[lbo-talk] RE: The paradox of choice

Wojtek Sokolowski sokol at jhu.edu
Fri Mar 12 07:52:44 PST 2004


Joanna:
>
> Of course, many who equate choice with capitalism, will point out that
women/men having
> the choice of work, occupations, etc., is a good thing. But ultimately
to choose between
> different forms of slavery is meaningless. I'd even go so far as to
say that to choose to be a
> master rather than a slave is meaningless. The apparent "choice" of
"careers" and
> "lifestyles" is the bright, shiny face of a labor market that may or
may not choose me, and in
> which my actions may or may not translate into any kind of benefit for
the whole.
>

Talking about "choice" in abstraction, outside the social-institutional context, is pretty meaningless. It is like talking about "friction" - it can be a bad thing when it causes wear and tear of the engine or the gearbox, but it is a necessary thing when the 'rubber meets the road' (try driving on ice). The same pertains to choice.

In the free market system theory, choice is good not in itself but because it is the key and only mechanism that optimizes utility in that system (which is a good thing). That choice is furthermore institutionally constrained to commodities that are excludable and rival - meaning that it is possible to exclude non-payers from enjoying the utility of that commodity and the exercise of that utility by one user rivals (or diminishes) the utility obtainable by other users.

Whether those conditions are empirically attainable and sufficient to make the choice work its wonders in the marketplace is another issue - but at lest this argument places the concept of choice in a coherent context allowing to determine whether choice is good or bad. That is to say, choice applied to non-excludable goods is actually bad because it creates the free rider problem and reduces utility instead of optimizing it.

An example is the road system in the US - it is to a large extent a non-excludable and non-rival good i.e. anyone with a car can enter it and one person's using it does not diminish another person's utility, at least under certain conditions. That encourages indiscriminate use which results in congestion, increased risk, etc. - which has the effect of excluding some potential users and diminishing the utility to other users. In that situation, converting roads to excludable commodity by implementing tolls that vary according to the demand (which are barriers to choice) creates the situation when choice can actually work its wonders as advertised, assuming certain level of elasticity or consumer responsiveness to price fluctuations. Of course, that elasticity depends, in turn, on the availability of alternative modes of transportation (choice again), which is an outcome of a given political-institutional makeup.

This discussion shows that even in the neo-classical discourse the capacity to choose is placed in a certain institutional context that decides whether it produces utility or disutility (i.e. whether it is good or bad). An argument can also be made that planned economies were erected to minimize the disutility of choice under a free-market condition e.g. food price gauging caused by a transfer of substantial labor force from agriculture to industry - followed by another argument that once the initial stage of industrialization (creating the means of production) has been achieved, these restrictions on choice lost their utility.

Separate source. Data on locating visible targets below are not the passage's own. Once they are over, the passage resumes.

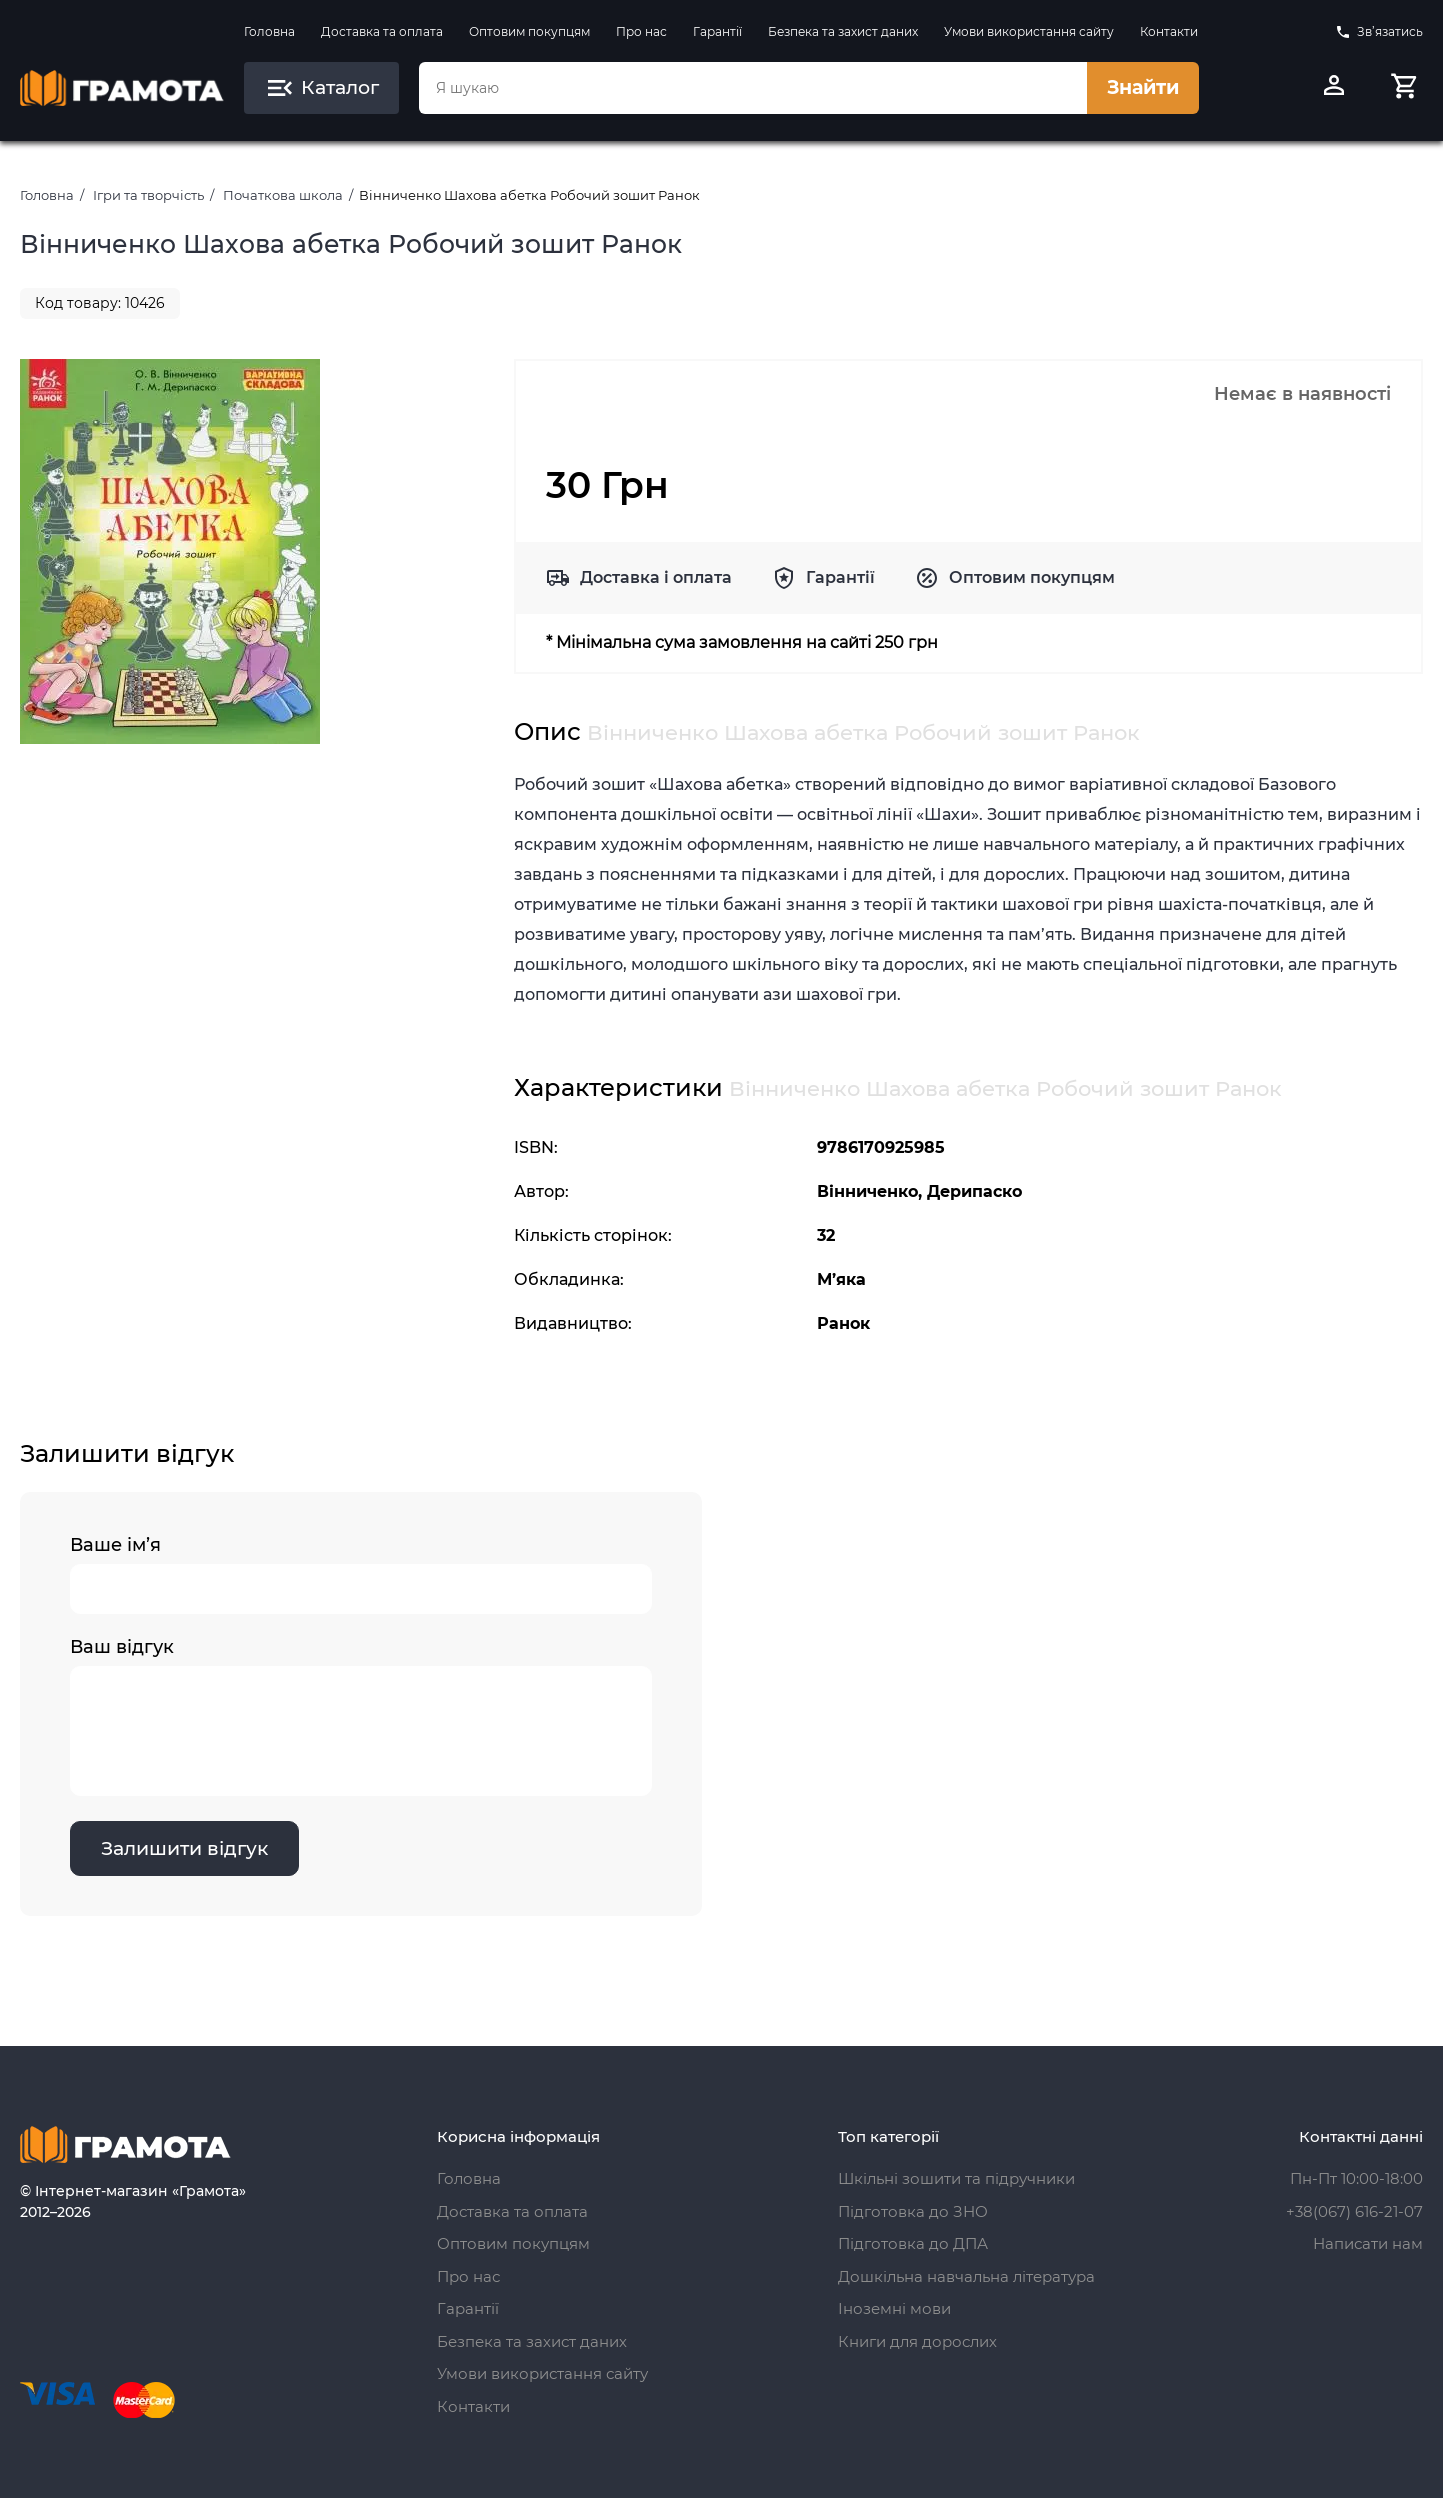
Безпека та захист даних (843, 31)
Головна (269, 31)
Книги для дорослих (917, 2341)
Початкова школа (283, 195)
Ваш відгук (361, 1716)
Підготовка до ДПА (913, 2243)
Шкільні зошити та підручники (956, 2178)
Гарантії (717, 31)
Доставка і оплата (656, 577)
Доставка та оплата (382, 31)
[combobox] (752, 88)
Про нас (641, 31)
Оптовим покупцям (529, 31)
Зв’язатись (1379, 32)
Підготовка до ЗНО (913, 2211)
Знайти (1143, 87)
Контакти (1169, 31)
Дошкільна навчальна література (966, 2276)
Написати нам (1368, 2243)
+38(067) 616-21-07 (1354, 2211)
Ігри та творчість (148, 195)
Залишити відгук (184, 1848)
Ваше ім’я (361, 1574)
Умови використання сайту (1029, 31)
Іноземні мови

In sum, choice can be good or bad, depending on place, time, and social-economic conditions. However, in the propaganda babble that cheer-leads the status quo in the United States, "choice" becomes a fetish that not only is always good , but also an empty concept that denotes anything the writer wants it to mean, or nothing in particular. "Choice" (or "freedom") is simply a code word for "Amerika the beautiful."

Thus, if we have 50 brands of toilet paper on a supermarket shelf - that exemplifies "choice" - but that we have only two political parties (one party per 140 million population) is also, we are told, a result of voter's "choice." We are also told that we can choose any mode of ground transportation as long as it is a car (not necessarily black anymore), that we can choose not to live next to people of different ethnic origins and surround ourselves with the suburban monotonous uniformity, and that we can choose to leave this country if we do not like what corporate bosses, developers and their lackeys in the government are dishing out to us. Blah, blah, blah....

Making a distinction between this propaganda drivel and the concept of choice that has an empirical meaning and consequences contingent on social-institutional ramifications is necessary to have any meaningful discussion on the subject.